Joshua Lawrence Chamberlain, the Union officer featured in the first video clip understood this. He was an ardent foe of both slavery and secession, but he had great respect for the valor of the Confederates he fought. He was chosen to oversee the Confederates as they marched out to surrender at Appomatox. As the Confederates passed by, Chamberlain ordered a salute to them by the Union troops. He explained why he did this:
“I resolved to mark it by some token of recognition, which could be no other than a salute of arms. Well aware of the responsibility assumed, and of the criticisms that would follow, as the sequel proved, nothing of that kind could move me in the least. The act could be defended, if needful, by the suggestion that such a salute was not to the cause for which the flag of the Confederacy stood, but to its going down before the flag of the Union. My main reason, however, was one for which I sought no authority nor asked forgiveness. Before us in proud humiliation stood the embodiment of manhood: men whom neither toils and sufferings, nor the fact of death, nor disaster, nor hopelessness could bend from their resolve; standing before us now, thin, worn, and famished, but erect, and with eyes looking level into ours, waking memories that bound us together as no other bond;–was not such manhood to be welcomed back into a Union so tested and assured?”

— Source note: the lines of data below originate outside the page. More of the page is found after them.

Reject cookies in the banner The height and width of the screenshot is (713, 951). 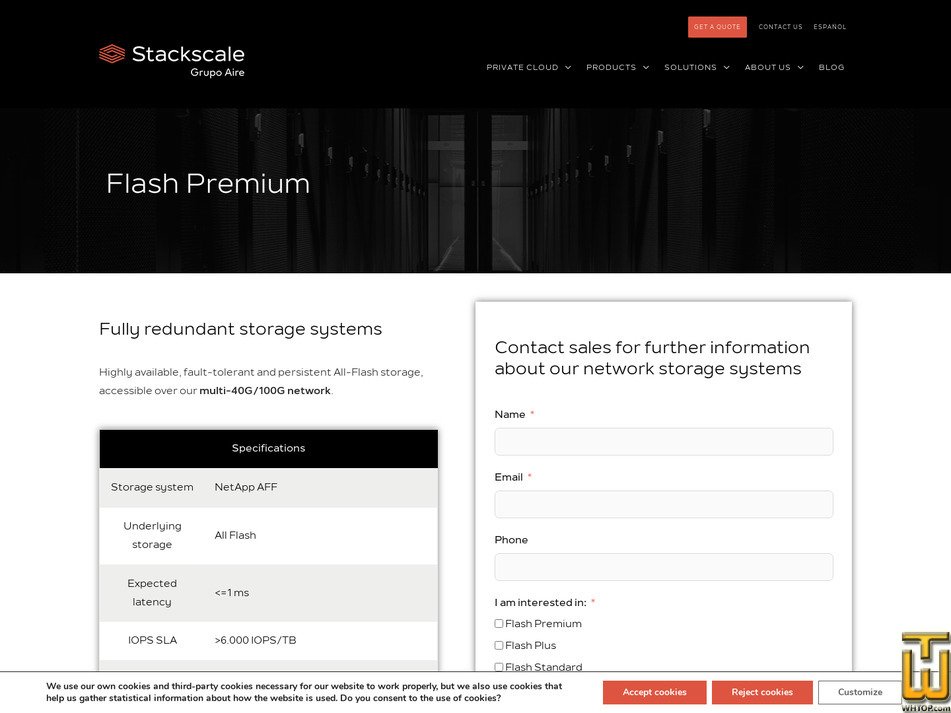761,692
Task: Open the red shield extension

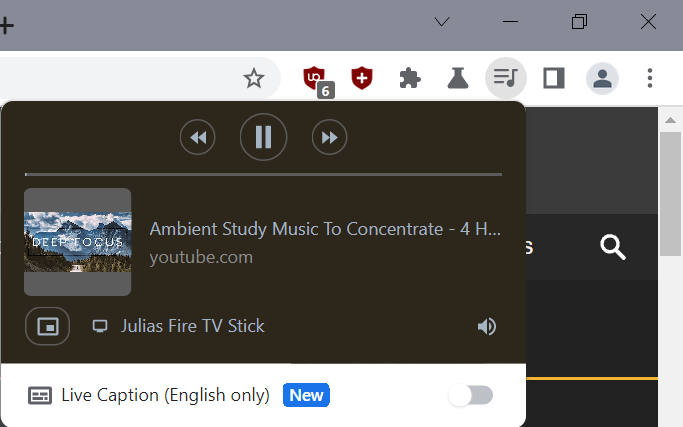Action: pos(362,78)
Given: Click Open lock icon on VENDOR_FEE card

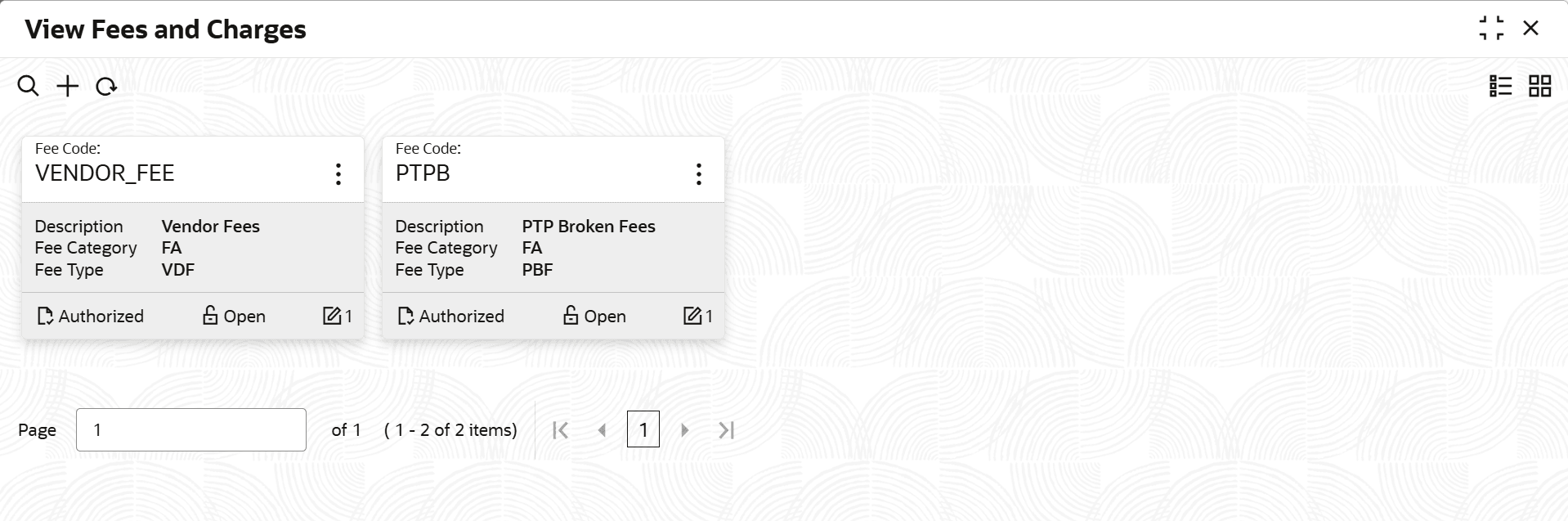Looking at the screenshot, I should coord(210,316).
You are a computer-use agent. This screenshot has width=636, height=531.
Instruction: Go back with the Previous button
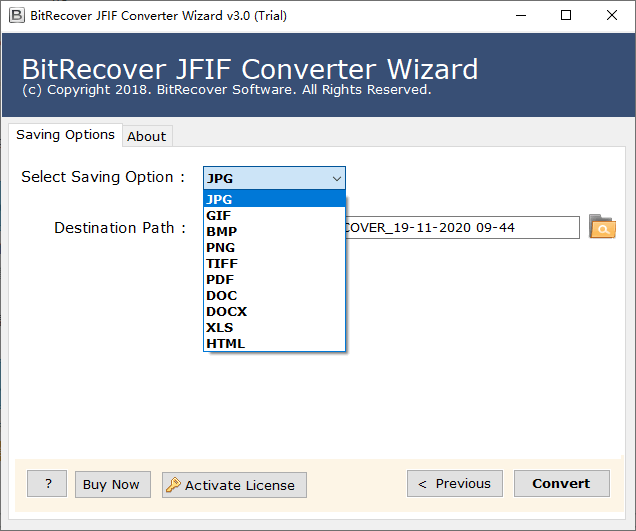coord(454,484)
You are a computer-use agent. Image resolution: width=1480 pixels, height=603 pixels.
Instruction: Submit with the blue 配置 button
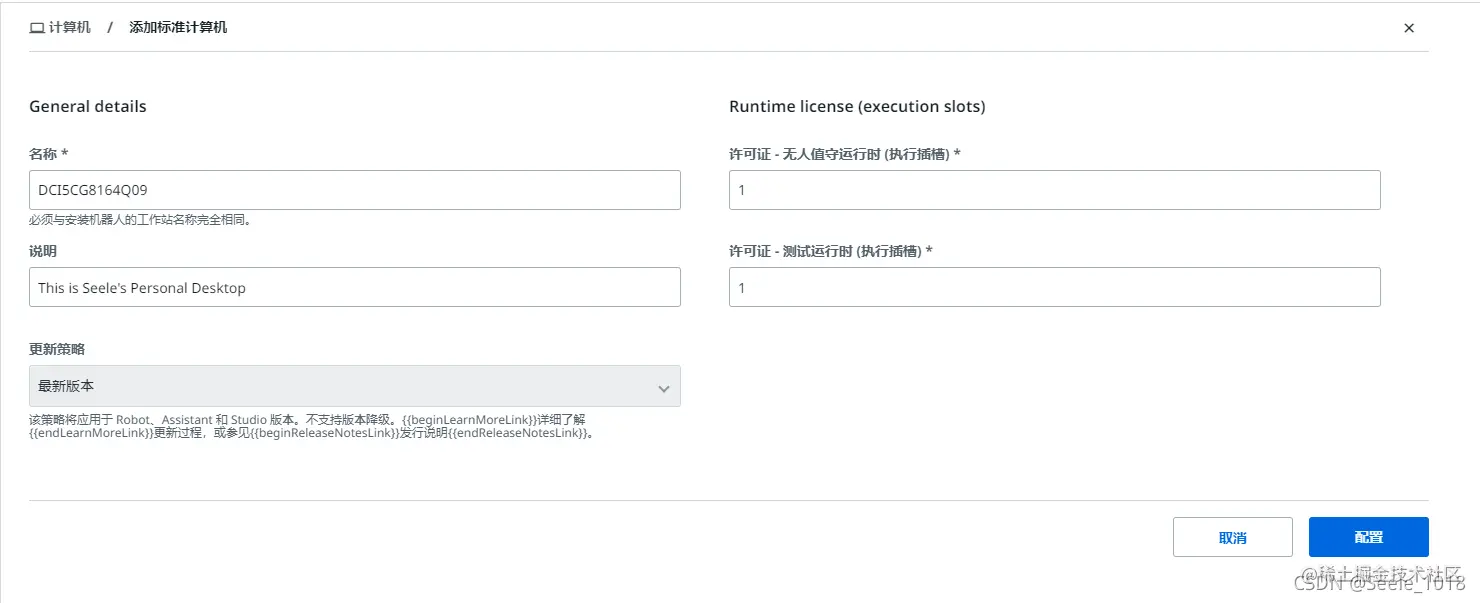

http://www.jenniferboylan.net/2009/08/06/the-passing-of-the-armies-by-joshua-lawrence-chamberlain/
http://en.wikipedia.org/wiki/Joshua_Chamberlain
The great lesson of the Civil War is that we are one people, North and South, black and white, and when I study that period in our history I always attempt to remember that fact.
Donald, thank you for those beautiful words. A better explanation of the complexity of Confederate character and motivations I’ve never read.
Thank you Lori! My heart is always with the boys in blue, but I seek to do justice to my fellow countrymen who bravely wore the gray.